次のデータのうち、「How do I perform: Click the dollar」を含む行から「Action: (x=1834, y=459)」を含む行まで（両端を含む）を、「番号」と「内容」の2列のMarkdown表にしてもらえますか？空行は除いてください。

提供データ.
····················
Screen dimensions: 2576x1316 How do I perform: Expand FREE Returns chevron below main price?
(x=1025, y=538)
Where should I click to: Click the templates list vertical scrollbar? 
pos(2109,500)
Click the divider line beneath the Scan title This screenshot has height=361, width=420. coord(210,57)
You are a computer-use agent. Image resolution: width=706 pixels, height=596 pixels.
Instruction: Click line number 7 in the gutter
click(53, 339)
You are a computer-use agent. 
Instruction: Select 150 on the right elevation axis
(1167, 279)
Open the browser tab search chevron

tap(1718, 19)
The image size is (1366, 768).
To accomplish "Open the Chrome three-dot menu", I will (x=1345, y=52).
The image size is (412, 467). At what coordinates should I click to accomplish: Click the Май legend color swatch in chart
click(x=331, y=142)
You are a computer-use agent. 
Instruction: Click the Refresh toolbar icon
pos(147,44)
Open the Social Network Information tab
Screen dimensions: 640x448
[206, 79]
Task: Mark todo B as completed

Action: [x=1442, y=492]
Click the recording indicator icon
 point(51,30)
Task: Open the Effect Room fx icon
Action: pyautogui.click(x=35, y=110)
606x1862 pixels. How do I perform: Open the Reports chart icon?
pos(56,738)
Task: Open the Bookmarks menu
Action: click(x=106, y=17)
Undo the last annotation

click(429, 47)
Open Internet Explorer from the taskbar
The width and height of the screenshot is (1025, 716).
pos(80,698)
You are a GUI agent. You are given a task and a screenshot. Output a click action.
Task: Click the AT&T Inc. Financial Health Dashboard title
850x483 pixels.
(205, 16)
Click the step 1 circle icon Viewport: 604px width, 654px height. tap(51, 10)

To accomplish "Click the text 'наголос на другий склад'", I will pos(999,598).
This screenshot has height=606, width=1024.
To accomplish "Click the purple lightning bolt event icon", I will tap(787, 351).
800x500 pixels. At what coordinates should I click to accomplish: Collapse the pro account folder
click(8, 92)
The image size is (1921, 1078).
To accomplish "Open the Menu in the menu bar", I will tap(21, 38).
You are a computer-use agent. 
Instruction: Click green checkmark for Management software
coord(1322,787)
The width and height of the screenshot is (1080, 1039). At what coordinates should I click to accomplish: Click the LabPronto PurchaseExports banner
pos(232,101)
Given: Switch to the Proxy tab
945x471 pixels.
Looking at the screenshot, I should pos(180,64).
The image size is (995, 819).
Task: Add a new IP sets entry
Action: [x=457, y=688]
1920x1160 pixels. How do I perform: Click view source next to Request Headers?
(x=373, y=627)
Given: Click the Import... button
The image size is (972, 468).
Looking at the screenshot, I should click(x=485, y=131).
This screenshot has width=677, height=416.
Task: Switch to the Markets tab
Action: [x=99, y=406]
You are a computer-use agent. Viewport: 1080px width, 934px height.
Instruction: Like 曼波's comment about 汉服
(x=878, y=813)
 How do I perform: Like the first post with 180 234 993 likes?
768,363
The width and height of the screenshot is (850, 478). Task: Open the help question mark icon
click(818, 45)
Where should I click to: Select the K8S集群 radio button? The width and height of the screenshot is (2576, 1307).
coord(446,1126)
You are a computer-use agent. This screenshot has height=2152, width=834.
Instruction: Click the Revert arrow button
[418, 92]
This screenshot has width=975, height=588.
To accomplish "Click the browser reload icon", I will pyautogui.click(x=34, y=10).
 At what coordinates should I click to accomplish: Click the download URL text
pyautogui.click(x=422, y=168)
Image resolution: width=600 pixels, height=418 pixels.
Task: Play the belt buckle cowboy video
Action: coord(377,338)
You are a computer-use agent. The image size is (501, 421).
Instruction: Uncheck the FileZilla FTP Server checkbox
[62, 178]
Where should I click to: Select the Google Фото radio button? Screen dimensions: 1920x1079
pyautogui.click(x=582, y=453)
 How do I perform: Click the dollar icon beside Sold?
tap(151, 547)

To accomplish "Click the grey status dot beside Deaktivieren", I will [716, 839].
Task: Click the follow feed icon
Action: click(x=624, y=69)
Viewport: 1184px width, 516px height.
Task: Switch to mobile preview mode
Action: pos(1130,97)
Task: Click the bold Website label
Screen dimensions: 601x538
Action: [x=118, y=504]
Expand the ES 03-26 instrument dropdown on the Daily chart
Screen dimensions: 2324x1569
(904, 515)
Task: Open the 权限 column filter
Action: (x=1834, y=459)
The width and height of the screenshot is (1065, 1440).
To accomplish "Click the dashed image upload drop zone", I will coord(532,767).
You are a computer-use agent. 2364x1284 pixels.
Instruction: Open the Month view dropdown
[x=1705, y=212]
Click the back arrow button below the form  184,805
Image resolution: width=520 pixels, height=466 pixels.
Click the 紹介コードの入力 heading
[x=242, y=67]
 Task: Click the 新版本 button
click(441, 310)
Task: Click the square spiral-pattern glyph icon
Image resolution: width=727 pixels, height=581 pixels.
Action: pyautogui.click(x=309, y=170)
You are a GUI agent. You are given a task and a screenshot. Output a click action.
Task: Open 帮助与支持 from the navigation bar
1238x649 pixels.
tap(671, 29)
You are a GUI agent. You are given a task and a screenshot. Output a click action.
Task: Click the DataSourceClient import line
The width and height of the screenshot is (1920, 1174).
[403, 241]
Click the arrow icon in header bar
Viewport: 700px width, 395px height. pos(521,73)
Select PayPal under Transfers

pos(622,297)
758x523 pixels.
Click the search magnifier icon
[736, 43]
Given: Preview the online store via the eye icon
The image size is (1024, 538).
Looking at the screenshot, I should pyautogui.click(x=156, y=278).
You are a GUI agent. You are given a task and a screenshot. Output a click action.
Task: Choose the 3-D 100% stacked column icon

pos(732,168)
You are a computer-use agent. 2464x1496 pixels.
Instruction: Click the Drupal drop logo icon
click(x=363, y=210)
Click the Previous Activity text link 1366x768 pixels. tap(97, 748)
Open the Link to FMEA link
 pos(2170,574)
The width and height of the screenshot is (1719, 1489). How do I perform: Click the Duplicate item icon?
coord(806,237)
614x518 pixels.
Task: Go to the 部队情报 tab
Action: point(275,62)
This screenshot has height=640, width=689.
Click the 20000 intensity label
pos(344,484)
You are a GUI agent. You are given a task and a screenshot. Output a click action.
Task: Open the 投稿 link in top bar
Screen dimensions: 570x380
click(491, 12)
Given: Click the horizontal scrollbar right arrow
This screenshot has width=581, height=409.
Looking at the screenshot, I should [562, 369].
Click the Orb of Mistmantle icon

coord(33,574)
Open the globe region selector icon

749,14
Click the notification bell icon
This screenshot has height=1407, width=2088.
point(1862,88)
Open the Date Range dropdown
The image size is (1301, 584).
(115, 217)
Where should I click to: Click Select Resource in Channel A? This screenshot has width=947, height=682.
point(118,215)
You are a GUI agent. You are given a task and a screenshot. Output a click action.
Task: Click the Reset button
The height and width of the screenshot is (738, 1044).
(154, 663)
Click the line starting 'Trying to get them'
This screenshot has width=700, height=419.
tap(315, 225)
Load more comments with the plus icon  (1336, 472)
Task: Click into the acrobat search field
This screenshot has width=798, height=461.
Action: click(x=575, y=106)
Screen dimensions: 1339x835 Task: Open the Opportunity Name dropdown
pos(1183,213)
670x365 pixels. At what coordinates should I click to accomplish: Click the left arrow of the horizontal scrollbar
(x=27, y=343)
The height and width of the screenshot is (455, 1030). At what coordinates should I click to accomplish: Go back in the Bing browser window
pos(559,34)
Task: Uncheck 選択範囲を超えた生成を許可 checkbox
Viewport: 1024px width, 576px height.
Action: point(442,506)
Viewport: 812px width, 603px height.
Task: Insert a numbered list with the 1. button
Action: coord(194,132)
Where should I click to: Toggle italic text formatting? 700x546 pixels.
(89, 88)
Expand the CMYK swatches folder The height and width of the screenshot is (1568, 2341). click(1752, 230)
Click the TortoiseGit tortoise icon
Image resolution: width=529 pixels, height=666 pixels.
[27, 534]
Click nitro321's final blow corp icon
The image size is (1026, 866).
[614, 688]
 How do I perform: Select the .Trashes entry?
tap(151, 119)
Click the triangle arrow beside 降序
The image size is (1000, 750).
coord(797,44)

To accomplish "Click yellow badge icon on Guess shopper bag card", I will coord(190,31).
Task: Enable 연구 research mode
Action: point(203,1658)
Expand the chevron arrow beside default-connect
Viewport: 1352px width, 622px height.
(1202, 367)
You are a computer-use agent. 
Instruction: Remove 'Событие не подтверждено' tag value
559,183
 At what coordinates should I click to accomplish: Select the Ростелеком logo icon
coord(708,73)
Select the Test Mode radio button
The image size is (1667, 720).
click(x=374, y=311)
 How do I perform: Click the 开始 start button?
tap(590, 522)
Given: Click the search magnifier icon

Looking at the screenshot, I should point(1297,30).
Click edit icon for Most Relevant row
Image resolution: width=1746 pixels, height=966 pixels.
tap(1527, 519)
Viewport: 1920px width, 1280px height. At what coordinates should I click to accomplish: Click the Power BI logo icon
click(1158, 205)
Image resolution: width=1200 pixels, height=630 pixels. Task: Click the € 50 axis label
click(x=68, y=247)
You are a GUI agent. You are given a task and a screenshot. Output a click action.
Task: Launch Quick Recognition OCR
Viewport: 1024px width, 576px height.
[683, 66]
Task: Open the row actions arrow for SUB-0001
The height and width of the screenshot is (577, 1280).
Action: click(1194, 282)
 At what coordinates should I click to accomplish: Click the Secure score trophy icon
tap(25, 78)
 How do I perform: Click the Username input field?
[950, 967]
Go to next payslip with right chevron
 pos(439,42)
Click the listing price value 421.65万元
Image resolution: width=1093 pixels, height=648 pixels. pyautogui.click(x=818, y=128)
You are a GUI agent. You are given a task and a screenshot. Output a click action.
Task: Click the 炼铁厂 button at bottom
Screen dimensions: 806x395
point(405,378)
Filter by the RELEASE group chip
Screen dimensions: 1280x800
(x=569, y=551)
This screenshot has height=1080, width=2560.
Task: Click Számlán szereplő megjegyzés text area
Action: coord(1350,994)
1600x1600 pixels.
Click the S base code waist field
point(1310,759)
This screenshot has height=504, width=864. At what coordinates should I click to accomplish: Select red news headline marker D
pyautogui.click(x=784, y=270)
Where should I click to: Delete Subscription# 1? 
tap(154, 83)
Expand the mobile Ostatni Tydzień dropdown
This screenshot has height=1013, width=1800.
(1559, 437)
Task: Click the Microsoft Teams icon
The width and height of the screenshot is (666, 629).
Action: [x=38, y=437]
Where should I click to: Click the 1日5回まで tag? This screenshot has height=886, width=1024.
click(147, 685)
····················
課題への解答.
| 番号 | 内容 |
|---|---|
| 1 |  How do I perform: Click the dollar icon beside Sold? |
| 2 | tap(151, 547) |
| 3 | To accomplish "Click the grey status dot beside Deaktivieren", I will [716, 839]. |
| 4 | Task: Click the follow feed icon |
| 5 | Action: click(x=624, y=69) |
| 6 | Viewport: 1184px width, 516px height. |
| 7 | Task: Switch to mobile preview mode |
| 8 | Action: pos(1130,97) |
| 9 | Task: Click the bold Website label |
| 10 | Screen dimensions: 601x538 |
| 11 | Action: [x=118, y=504] |
| 12 | Expand the ES 03-26 instrument dropdown on the Daily chart |
| 13 | Screen dimensions: 2324x1569 |
| 14 | (904, 515) |
| 15 | Task: Open the 权限 column filter |
| 16 | Action: (x=1834, y=459) |